A click is pretty much what it says on the tin - the most basic measure of user traffic that simply tells you someone went onto your page through your ad or asset. When a user clicks on an ad, or clicks through on a product listing on the search results page, it counts as a single click. You can have multiple clicks in a short period of time - if you click on a product page, leave, and then come back, for example - but that does not necessarily mean you have multiple sessions. 

A session can be described as a set of interactions that happen within a set period of time on a site by a unique user. So if you are browsing Amazon for a new raincoat, for example, and open up multiple tabs to look at several competing options, it would count as a single user session even though that would translate to multiple clicks across multiple products. 

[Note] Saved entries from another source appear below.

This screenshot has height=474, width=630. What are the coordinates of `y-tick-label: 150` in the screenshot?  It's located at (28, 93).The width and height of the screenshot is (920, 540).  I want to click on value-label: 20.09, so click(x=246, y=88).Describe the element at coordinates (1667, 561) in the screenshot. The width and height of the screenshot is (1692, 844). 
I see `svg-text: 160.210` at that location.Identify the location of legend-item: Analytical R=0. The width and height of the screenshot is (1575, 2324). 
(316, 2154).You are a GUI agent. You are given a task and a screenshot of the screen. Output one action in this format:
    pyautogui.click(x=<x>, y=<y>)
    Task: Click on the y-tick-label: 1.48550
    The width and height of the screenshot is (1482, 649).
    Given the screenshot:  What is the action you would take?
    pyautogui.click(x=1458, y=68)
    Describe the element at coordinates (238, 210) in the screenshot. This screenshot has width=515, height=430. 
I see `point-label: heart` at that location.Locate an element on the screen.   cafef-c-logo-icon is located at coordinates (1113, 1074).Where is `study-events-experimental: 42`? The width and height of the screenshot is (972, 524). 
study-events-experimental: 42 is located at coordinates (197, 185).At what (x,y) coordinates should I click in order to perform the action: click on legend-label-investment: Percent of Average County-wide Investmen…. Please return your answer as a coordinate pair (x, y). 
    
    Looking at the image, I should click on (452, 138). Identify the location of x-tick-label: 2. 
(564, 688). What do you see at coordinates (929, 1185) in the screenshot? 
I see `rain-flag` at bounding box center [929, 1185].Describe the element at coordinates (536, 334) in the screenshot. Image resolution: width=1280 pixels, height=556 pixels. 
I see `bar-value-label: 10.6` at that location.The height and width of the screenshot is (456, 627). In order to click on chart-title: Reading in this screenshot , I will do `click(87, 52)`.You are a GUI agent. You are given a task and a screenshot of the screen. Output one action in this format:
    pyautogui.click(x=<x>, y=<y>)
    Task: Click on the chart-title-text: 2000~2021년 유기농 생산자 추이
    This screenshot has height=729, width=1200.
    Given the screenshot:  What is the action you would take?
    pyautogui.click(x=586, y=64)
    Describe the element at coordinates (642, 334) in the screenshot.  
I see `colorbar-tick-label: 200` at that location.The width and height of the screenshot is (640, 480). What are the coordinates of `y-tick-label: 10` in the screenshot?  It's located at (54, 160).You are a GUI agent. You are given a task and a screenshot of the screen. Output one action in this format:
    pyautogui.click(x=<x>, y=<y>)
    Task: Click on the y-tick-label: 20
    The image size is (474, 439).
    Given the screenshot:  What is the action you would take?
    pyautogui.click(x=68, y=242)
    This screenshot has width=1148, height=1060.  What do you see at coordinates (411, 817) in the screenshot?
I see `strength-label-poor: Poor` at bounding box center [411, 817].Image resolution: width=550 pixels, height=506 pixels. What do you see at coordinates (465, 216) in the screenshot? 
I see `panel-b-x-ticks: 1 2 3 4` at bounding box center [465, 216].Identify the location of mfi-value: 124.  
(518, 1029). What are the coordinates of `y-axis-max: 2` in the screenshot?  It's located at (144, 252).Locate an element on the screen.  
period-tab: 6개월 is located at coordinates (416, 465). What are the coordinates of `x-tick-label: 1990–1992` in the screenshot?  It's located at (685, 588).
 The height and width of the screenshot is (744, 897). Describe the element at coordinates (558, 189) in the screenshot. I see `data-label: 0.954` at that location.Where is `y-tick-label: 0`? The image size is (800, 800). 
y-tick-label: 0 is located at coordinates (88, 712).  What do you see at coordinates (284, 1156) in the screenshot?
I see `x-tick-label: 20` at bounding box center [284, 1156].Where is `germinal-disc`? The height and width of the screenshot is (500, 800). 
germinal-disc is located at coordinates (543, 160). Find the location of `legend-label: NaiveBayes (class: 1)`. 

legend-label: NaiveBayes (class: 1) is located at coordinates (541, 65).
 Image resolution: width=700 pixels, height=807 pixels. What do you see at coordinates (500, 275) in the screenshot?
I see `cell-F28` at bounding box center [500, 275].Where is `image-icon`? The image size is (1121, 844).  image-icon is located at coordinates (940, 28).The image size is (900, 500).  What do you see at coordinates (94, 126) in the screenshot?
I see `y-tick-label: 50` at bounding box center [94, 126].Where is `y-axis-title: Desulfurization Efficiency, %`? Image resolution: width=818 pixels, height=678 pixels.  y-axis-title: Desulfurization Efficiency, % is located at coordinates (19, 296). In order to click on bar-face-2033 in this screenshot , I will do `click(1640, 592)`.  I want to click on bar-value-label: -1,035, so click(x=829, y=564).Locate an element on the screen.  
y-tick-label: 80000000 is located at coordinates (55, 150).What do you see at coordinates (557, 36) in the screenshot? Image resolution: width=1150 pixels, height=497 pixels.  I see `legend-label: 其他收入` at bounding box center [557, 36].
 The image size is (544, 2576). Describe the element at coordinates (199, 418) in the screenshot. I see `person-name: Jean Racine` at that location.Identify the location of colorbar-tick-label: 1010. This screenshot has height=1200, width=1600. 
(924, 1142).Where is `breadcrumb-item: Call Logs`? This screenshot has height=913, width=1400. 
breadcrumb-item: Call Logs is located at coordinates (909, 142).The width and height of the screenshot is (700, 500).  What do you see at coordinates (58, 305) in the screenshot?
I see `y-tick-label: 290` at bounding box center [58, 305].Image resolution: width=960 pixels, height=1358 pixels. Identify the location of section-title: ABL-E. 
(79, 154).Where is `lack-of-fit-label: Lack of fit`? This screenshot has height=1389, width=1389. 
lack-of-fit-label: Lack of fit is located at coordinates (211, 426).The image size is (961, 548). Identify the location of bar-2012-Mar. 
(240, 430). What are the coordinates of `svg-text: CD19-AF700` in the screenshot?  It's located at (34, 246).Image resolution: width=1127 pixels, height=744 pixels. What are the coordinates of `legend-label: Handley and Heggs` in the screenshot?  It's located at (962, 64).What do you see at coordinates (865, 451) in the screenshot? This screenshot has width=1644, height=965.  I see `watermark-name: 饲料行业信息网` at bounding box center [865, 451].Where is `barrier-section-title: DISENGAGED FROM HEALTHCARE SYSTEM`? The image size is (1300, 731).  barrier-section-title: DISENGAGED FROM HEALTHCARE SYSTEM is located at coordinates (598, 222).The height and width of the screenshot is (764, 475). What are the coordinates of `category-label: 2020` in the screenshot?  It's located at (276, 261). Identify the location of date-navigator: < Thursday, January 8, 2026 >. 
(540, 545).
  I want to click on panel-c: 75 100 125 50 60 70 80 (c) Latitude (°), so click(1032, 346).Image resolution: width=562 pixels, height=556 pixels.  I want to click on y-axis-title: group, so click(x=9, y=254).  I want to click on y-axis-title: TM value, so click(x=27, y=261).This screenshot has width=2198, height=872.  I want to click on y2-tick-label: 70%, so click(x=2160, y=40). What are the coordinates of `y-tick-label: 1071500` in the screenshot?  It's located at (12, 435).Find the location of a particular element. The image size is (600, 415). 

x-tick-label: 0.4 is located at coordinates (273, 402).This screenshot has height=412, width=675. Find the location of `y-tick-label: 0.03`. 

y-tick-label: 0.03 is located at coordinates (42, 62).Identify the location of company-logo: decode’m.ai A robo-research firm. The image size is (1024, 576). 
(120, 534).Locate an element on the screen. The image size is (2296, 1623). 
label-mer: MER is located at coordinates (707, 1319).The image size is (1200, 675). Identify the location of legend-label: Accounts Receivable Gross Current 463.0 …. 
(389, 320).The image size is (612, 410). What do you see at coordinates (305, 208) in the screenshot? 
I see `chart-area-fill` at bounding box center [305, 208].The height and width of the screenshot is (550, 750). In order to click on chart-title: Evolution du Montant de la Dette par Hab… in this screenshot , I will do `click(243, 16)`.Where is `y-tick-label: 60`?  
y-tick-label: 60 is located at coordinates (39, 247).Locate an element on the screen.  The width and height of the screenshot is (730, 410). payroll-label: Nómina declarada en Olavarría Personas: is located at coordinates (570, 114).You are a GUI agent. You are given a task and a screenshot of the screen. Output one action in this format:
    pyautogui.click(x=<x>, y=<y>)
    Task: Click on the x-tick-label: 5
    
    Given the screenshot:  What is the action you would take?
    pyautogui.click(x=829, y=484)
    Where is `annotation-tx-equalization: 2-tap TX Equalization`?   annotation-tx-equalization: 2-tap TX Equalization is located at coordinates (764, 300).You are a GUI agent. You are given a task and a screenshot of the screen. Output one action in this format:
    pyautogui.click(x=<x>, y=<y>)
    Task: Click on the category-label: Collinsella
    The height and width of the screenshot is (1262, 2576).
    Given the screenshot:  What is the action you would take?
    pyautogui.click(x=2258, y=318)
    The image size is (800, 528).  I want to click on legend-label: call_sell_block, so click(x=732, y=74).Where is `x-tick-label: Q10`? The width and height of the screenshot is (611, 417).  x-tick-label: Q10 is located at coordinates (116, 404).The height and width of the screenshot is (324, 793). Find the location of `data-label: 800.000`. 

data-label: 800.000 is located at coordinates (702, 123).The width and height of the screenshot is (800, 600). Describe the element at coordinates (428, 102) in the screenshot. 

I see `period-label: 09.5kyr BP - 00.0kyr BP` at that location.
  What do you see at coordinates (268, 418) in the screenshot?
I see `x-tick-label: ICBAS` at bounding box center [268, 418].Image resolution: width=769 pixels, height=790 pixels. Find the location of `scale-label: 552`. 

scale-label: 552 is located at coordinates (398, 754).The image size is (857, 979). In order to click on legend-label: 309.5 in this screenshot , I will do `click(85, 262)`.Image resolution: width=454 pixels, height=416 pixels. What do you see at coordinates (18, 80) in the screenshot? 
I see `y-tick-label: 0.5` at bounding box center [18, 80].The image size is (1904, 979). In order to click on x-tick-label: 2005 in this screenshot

User sessions typically end either through time-defined expiry limits or a change of campaign - that is to say, if for example you come in through one campaign, leave and then come back in through another. 

How can they get mixed up?

There are a number of reasons why the two metrics can diverge - most of the time with clicks far outnumbering sessions -  when you look at them side by side, for example: 

  • Even if an individual user stays on the same page, if they get distracted and the session times out, when they come back to browse it could be counted as a separate session.
  • If a user bookmarks a product page and comes back to it later, it could be counted as a click but technically two separate sessions
  • If the same user clicks the same ad multiples times, it would count all the clicks as one session
  • If a user clicks on the ad but leaves very quickly before a tracking code can be loaded, it could count the click but there would be no corresponding session.

The distinction is also important because for most advertising campaigns on Amazon, your ad spend is based on a pay-per-click model, meaning you will pay for the clicks, but it does not necessarily mean that the resulting session will bear fruit or result in a conversion. 

Clicks will let you determine how well your ad is doing in terms of pulling people in, and by extension have an effect on your marketing budget and ACoS. While sessions themselves will not affect your ACoS, keeping track of them is essential to determining your conversion rate by comparing them to items sold within a certain period of time. 

Ultimately, even though the actual numbers may differ between them for a range of reasons, the most important thing to take note of when you are evaluating them statistically is the trendlines. SImply put, more clicks and more sessions are better than fewer clicks and fewer sessions, but both need to be evaluated in relation to the sales they ultimately generate.